It's important to understand that publishers and buyers, or sellers, including top sellers, have different business interests. Buyers aim to purchase the right inventory or audience at the lowest price. In contrast, sellers and publishers strive to sell their inventory at the highest price. Sellers compete with each other to capture a larger portion of the inventory and have no incentive to optimize the entire publisher ad stack because it doesn't align with their interests.

While publishers are worried about the impact of advertising on their page, both buyers and sellers are less concerned with overall page performance or SEO challenges.

(2) Privacy Sandbox + User Privacy + Publishers

*The Privacy Sandbox has two core aims:

  • Phase out support for third-party cookies when new solutions are in place.
  • Reduce cross-site and cross-app tracking while helping to keep online content and services free for all.*

At the heart of their operations, publishers produce content for audiences. Their business thrives on understanding and valuing these audiences. When a page on a specific site is loaded, it's crucial for publishers to comprehend their users and the associated performance metrics. This understanding informs various decisions, including monetization strategies and product adjustments (content, subscriptions, user experience, etc.). However, typically, the user's existence is not recognized beyond the site.

It's crucial to understand that protecting user privacy requires adaptation among buyers, sellers, and publishers.

Lastly, publishers tend to be permissive, often implementing minimal checks on third-party partners, which can lead to data leaks (social pixels, user analytics, last fencing technology publishers should test, etc.).

Why it’s an opportunity to provide a solution

  • It is crucial to provide a solution that aligns with the privacy sandbox's initial objectives related to user privacy. This includes adding capabilities to support companies offering "online content and services free for all".
  • It is essential to provide the right tools and audit capabilities to ensure transparency, as this is vital for publisher and industry adoption. Introducing a framework perceived as "another brand-new black box" presents a significant limitation.
  • Header bidding and Prebid allow publishers to independently track (a part of) their revenue using client-side data. If a publisher reverts to relying on sellers' reporting, it represents a significant step backward in terms of transparency and independence.
  • This situation is an opportunity to set higher industry standards based on transparency and trust. It's also a chance to correct some dysfunctional practices. The browser is the only place where a framework can be built to meet all requirements (user privacy, industry constraints).
  • Lastly, it encourages better and fairer competition.

What could the Privacy Sandbox offer?

πŸ’‘ This section compiles ideas that could potentially form a solution. A limitation is my lack of knowledge about the PAAPI. I willingly admit that some use-cases described above might be addressed by the current APIs such as the private aggregation API and functions like reportWin or reportResult.

IMO, The issue can be split into 2 parts, which can be covered by an API

  • The Publisher Monitoring API offers a straightforward way to collect and analyze PA performance. It ensures user privacy standards are met and limits potential data leakage. I will detail some ideas below;
  • The Publisher Configuration API provides publishers with the necessary controls to set rules related to monetization and page configuration.

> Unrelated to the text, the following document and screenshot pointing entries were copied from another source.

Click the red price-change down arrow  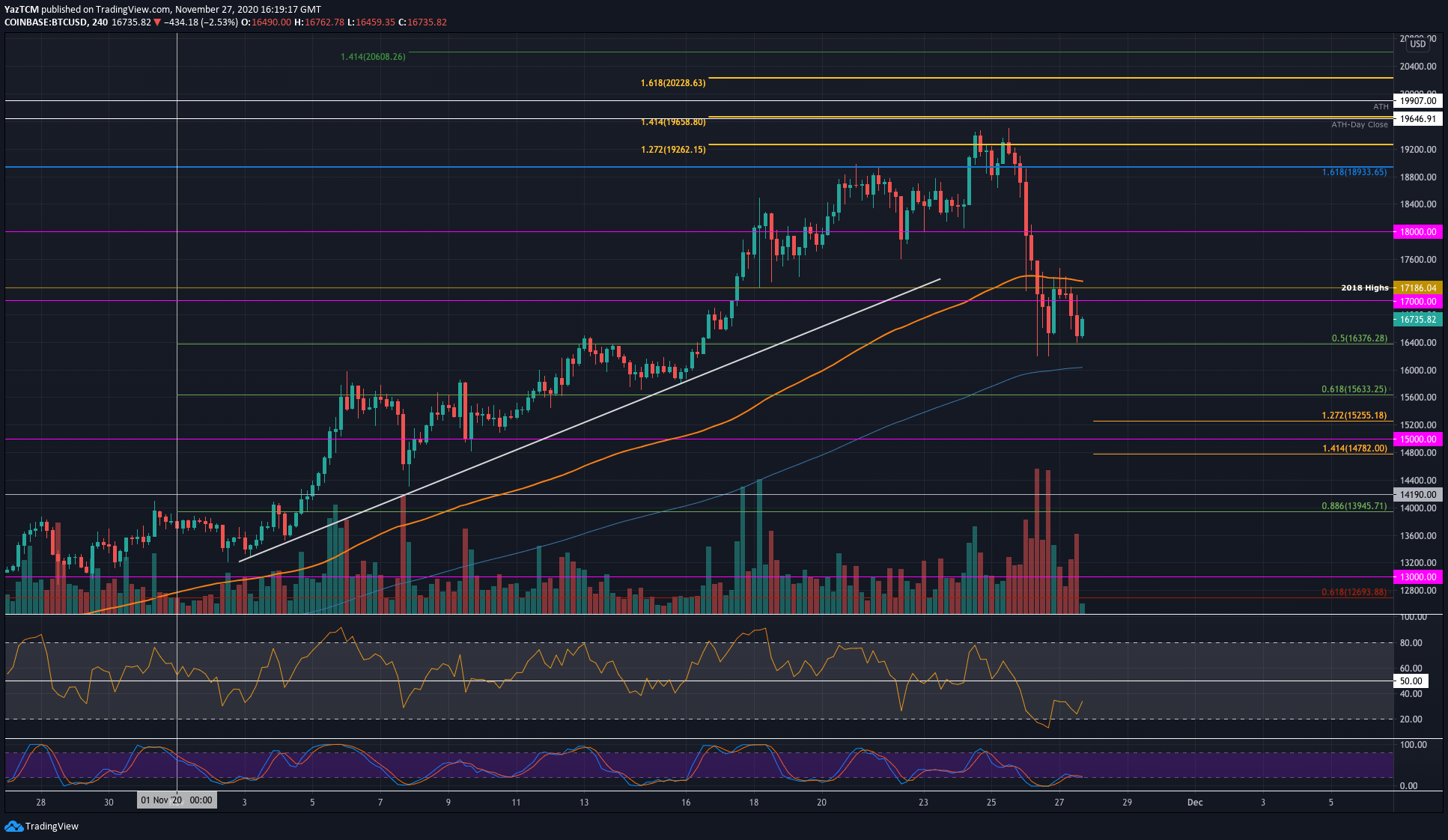(x=155, y=22)
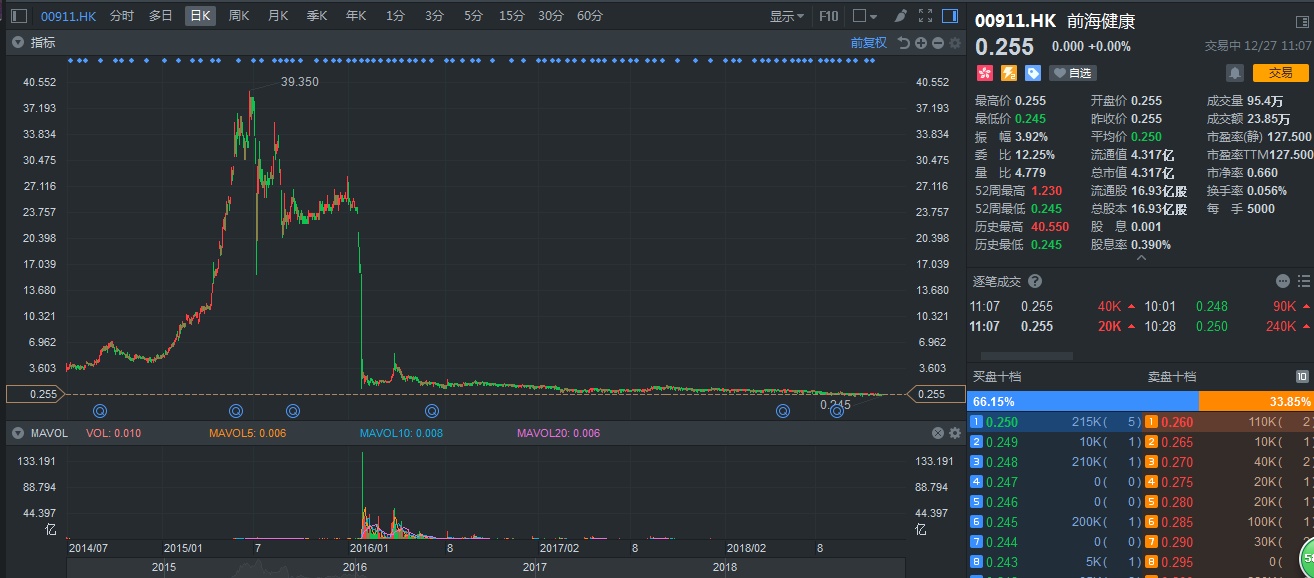
Task: Click the alert bell icon
Action: 1235,73

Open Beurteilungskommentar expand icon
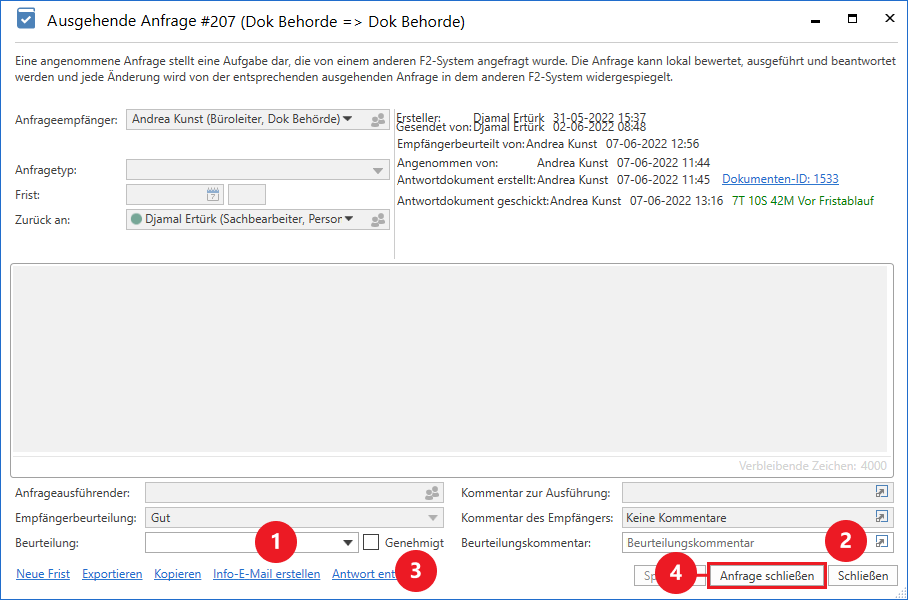tap(881, 542)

Some of these APIs may be managed by tools provided by sellers (e.g., Prebid or Google Ad Manager), so they are not within the scope of this discussion.

Some toughs about building a solution

Requirements and constraints

I'm summarizing the requirements and constraints that need to be addressed to ensure that the new API doesn't compromise the promises of the Privacy Sandbox:

  • The Monitoring API should prevent cross-site and cross-app tracking.
  • The Monitoring API should safeguard the logics of both buyers and sellers, keeping them undisclosed.
  • The Monitoring API should not allow a seller or buyer to access another seller's information logic.
  • The Monitoring API should avoid exposing a public endpoint that would allow anyone on the page to access it.
  • The Monitoring API should have a negligible impact on browser performance, including both code execution and network load.

Key capabilities

  • The Monitoring API reveals metrics and dimensions that enable publishers to monitor PA performance using auction metrics, seller metrics, bid metrics, impressions, and revenue metrics. If necessary, I can compile a list of typically used dimensions and metrics that publishers use to track ad stack performance.

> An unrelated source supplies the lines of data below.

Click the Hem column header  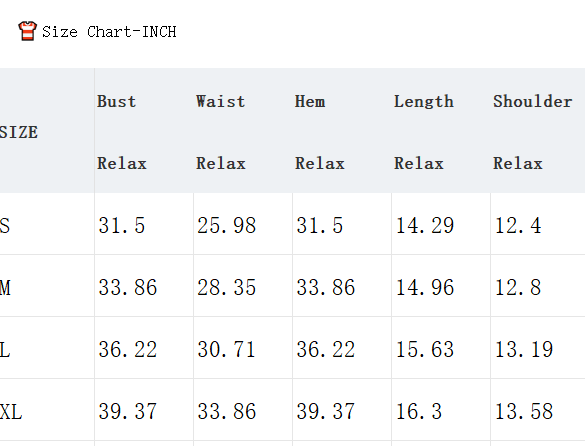coord(310,102)
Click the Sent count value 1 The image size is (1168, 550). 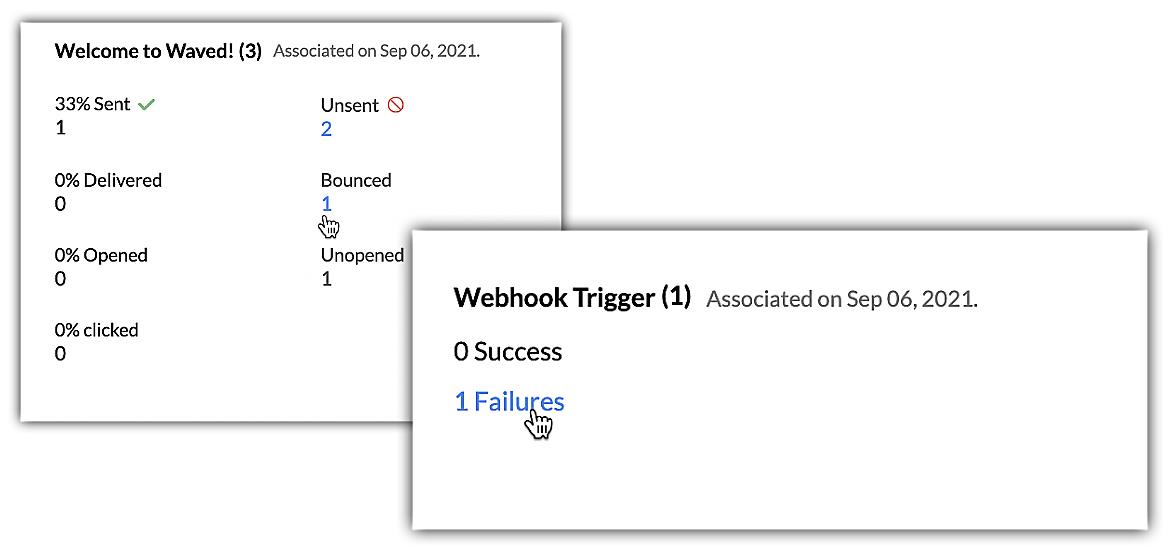[x=60, y=128]
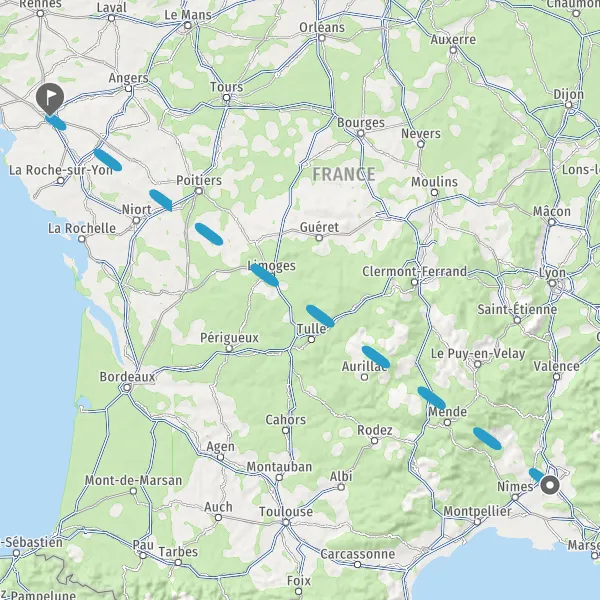Select the La Rochelle label
Screen dimensions: 600x600
click(x=82, y=228)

  • To meet requirements, access to the Monitoring API should be delegated on behalf of a publisher. It may be beneficial to include a Privacy Sandbox enrollment for each domain authorized to receive data. For instance,

    • (1) Publishers could identify the authorized domain using an header response, a hosted file on a domain (such as a .well-known).
    • (2) Domains (and partners) that are eligible for a Publisher's delegation must meet certain requirements to be a part of the Privacy Sandbox ecosystem. These requirements could include the Enrollment form for the Topics API or Interest Groups (IGs).
  • The Monitoring API should not expose a Javascript endpoint. For instance, Prebid has implemented a 'getEvents' function, but this approach allows anyone to access performance data. While it has its advantages, it also presents significant drawbacks. From a user privacy standpoint, it's overly permissive and could serve as a backdoor for data leakage.

  • Instead, we could consider making the PA responsible for sending "events" to the delegated domain. The WICG has to define the content of an "event". Reusing the concept of a "worklet" could be beneficial for the following reasons:

    • It allows a degree of personalization, enabling the publisher to format the events into their own "language". The provided code allows a publisher to enrich the "events".
    • A worklet only gives access to the events a publisher should have access to, ensuring that seller/buyer logic is never exposed to a publisher.
  • Since the Monitoring API doesn't necessitate "real-time" operation, most of its execution and network calls can be assigned a low priority. To minimize the number of network calls, events can be batched or even sent after the page has been unloaded. Additionally, the PA can enforce a timeout on code execution or HTTP requests to avoid heavy computations or latencies.

#1035 was a less elegant attempt at this same feature request

Hello,

I am seeking feedback from @MattMenke2 and @michaelkleber regarding this issue, particularly to gain insight into what is feasible or what may not align with the PAAPI objectives.

While awaiting their input, I have begun sharing the issue with top publishers in the EU. If necessary, I can request for them to share their current challenges and concerns to gather additional feedback from the sell-side and publishers.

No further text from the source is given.